Wednesday, July 29, 2015

The Church of the Late First Century: The Immediate Successors to the Apostles

Reading N°26 in the History of the Catholic Church

 Fr. Fernand Mourret, S.S.

The Martyrdom of St. Simeon of Jerusalem

We have already said that the Christian community of Jerusalem had mostly taken refuge in the city of Pella. They soon founded a new center of equal importance somewhat farther north, in the city of Kochaba.[1] But in both places the refugees lived under precarious conditions. Most of them had no resources other than their labor. Eusebius relates how, a few years later, our Lord's relatives, summoned before their persecutors, who were somewhat disquieted by the report of their noble birth, "showed their hands, adducing as testimony of their labor the hardness of their bodies, and the tough skin which had been embossed on their hands from their incessant work."[2] The same historian, basing his statement on an ancient text of Hegesippus, tells us that the successor of James the Less in the episcopate was also a relative of the Savior. It was Simeon, the son of Cleophas, cousin-german of our Lord.[3] He was martyred under Trajan about the year 110.[4] At the time of which we are now speaking, he bore his adversity with a heroism worthy of his glorious predecessor. In him seemed to live again that Apostle James who had so forcefully anathematized wealth and had said:
Hath not God chosen the poor in this world, rich in faith, and heirs of the kingdom?[5]
But these praiseworthy Christians, it seems, did not recruit adepts. They were devout and austere, and whole-heartedly attached to Christ; but as they had not yet broken sufficiently with Israel's past, they remained almost altogether outside the great movement that would regenerate the world by freeing it from the Law.

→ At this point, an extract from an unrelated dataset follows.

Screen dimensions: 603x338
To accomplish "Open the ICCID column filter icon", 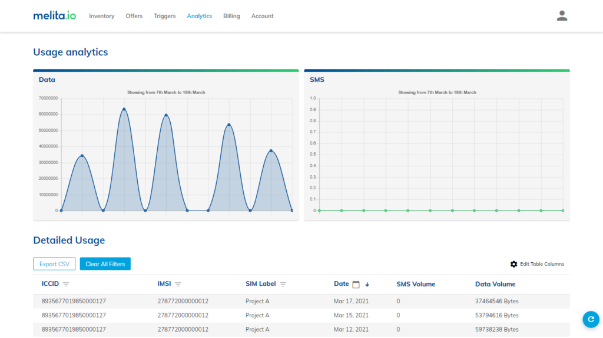I will click(x=66, y=285).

In spite of appearances, the situation at Rome was hardly any better. In many respects, the first two Flavian emperors (Vespasian and Titus) deserved the praise later voiced by St. Augustine, when he called them "the most benignant emperors."[6] The good will that they accorded the Jews extended to the Christians.[7] But neither of these emperors abolished that principle of public law which, looking upon Christianity as opposed to the Roman civilization, served as a ground for the Neronian persecution. "Everyone of Nero's institutes was abolished," says Tertullian, "except his edict of persecution."[8]

Flavian Emperors Vespasian (AD 9-79), Titus (39-81) and Domitian (51-96)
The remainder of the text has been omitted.